Robin Wilton's esoterica

Peter Hustinx, the European Data Protection Supervisor (EDPS), has published an 'Opinion' regarding the current EU Data Protection Directive. In Eurospeak, an 'Opinion' is not legally binding (as a Directive or Regulation would be), but is nonetheless a politically influential statement. I won't try and explain further. Oleg Gordievsky (I think in his book "KGB - The Inside Story") noted that the structure and processes of the European Commission were so confusing that they essentially were enough to prevent systematic intelligence-gathering by the cold-war Russian secret services.

The full text of Hustinx' report can be found here.

The bottom line, as it were, is that Mr Hustinx agrees with the European Commission that the existing Data Protection Directive does not need to be amended: rather, Member States ought to focus on achieving better implementation of it.

Here, though, is a summary of his recommendations, from the excellent Hunton and Williams Privacy and e-Commerce alert service:

Mr Hustinx stresses the importance of:

(1) full implementation of the Directive;

(2) considering the impact of technological developments on the Directive;

(3) having a global perspective and further developing rules on international data transfers;

(4) ensuring that personal data are protected despite law enforcement demands;

(5) adopting more sectoral data protection legislation (for example, regarding RFID);

(6) greater use of infringement procedures against the Member States;

(7) encouraging the use of interpretative communications by the Commission to clarify important questions;

(8) enhancing the use of non-binding instruments to increase compliance, such as privacy seals; and

(9) better defining the role of institutional actors, in particular the Article 29 Working Party.

I think it's both revealing and encouraging that, having identified the basic principle ("implement, rather than change the law"), his next three bullet items call for a greater focus on technological change, cross-border data transfer, and the balance between privacy rights and law enforcement access. I think he's right.

In other news, Google's CPO, Peter Fleischer, has called for governments and businesses to agree a common set of world-wide privacy principles. In his view, "The minority of the world's countries that have privacy regimes follow divergent models. Citizens lose out because they are unsure about what rights they have[,] given the patchwork of competing regimes".

I think he's being optimistic. A knowledge of one's privacy rights, in any given cross-border e-commerce or web application, would not make it materially easier to protect one's data, safeguard one's privacy, assess the risk involved, identify breaches and/or inappropriate use, or persuade lew enforcers to act on the case. Still, it's good to see Google thinking about the problem. 

The House of Commons Defence Committee (that's the Committee which looks at Defence-related issues, not the Committee for defending the House of Commons...) has published a report which is deeply critical of the ("appalling") standard of much of the barracks accommodation used by UK armed forces. Interestingly, it says that Defence Estates (the agency  responsible for managing the armed forces' real estate) has done good work but needs to do better, and that more investment is needed.

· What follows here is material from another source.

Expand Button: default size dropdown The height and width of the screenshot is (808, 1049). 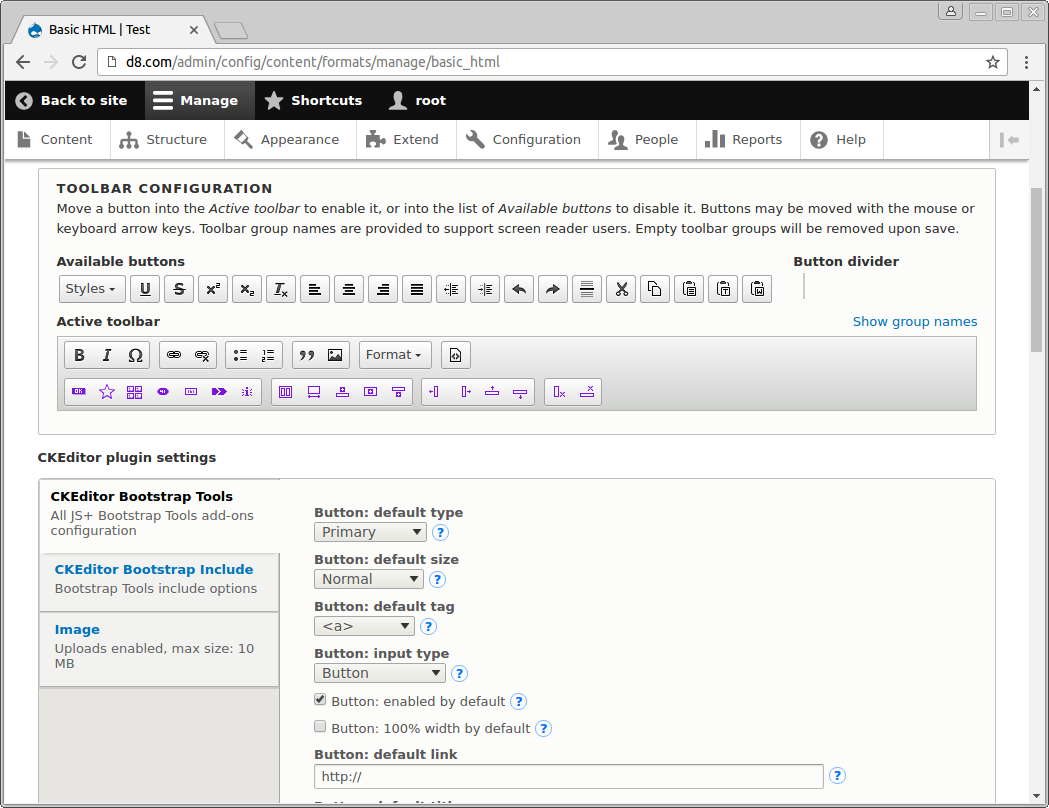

In its conclusions and recommendations, it notes that Defence Estates reported "staggering" over-achievement against some of the targets set for it by the Ministry of Defence. In fact, the report sets a somewhat skeptical tone concerning whether these targets are reliably indicative of good performance, or whether they were simply artfully chosen.

The report seemed to me to be particularly critical of the budgetary aspects of the whole scheme, especially the poor management of contracts with third parties, and the lack of any link between cash raised from sale of assets, and investing in improvements to housing stock. It also seems to me that it is not entirely fair to place the blame for this at the door of Defence Estates... given that they are the implementers of MoD and defence spending policy, rather than the makers of it.

If ever there was an argument for some degree of hypothecation in public sector funding, surely this is it. Hypothecation is the 'ear-marking' of funds raised for a specific purpose related to the way in which the funds were raised. For instance, hypothecated petrol duty might be spent on research into sustainable energy, and/or re-invested in the transport infrastructure. However, in the UK system, government revenue goes into a huge pot in the Treasury and is then re-allocated regardless of where it came from.

The MoD has sold off a lot of real estate assets in recent years - either to third party subcontractors who then continue to provide services to the Armed Forces (logistics, medical supplies and parachute packing are examples), or simply for re-use or redevelopment. It seems utterly bizarre that the profits from such sales should not be re-invested in improving the remaining real estate assets - particularly when these are known to require urgent, sustained and comprehensive attention.

Maybe it's just a cunning way of ensuring that returning squaddies yearn for the comforts of a rocky sangar in Helmand.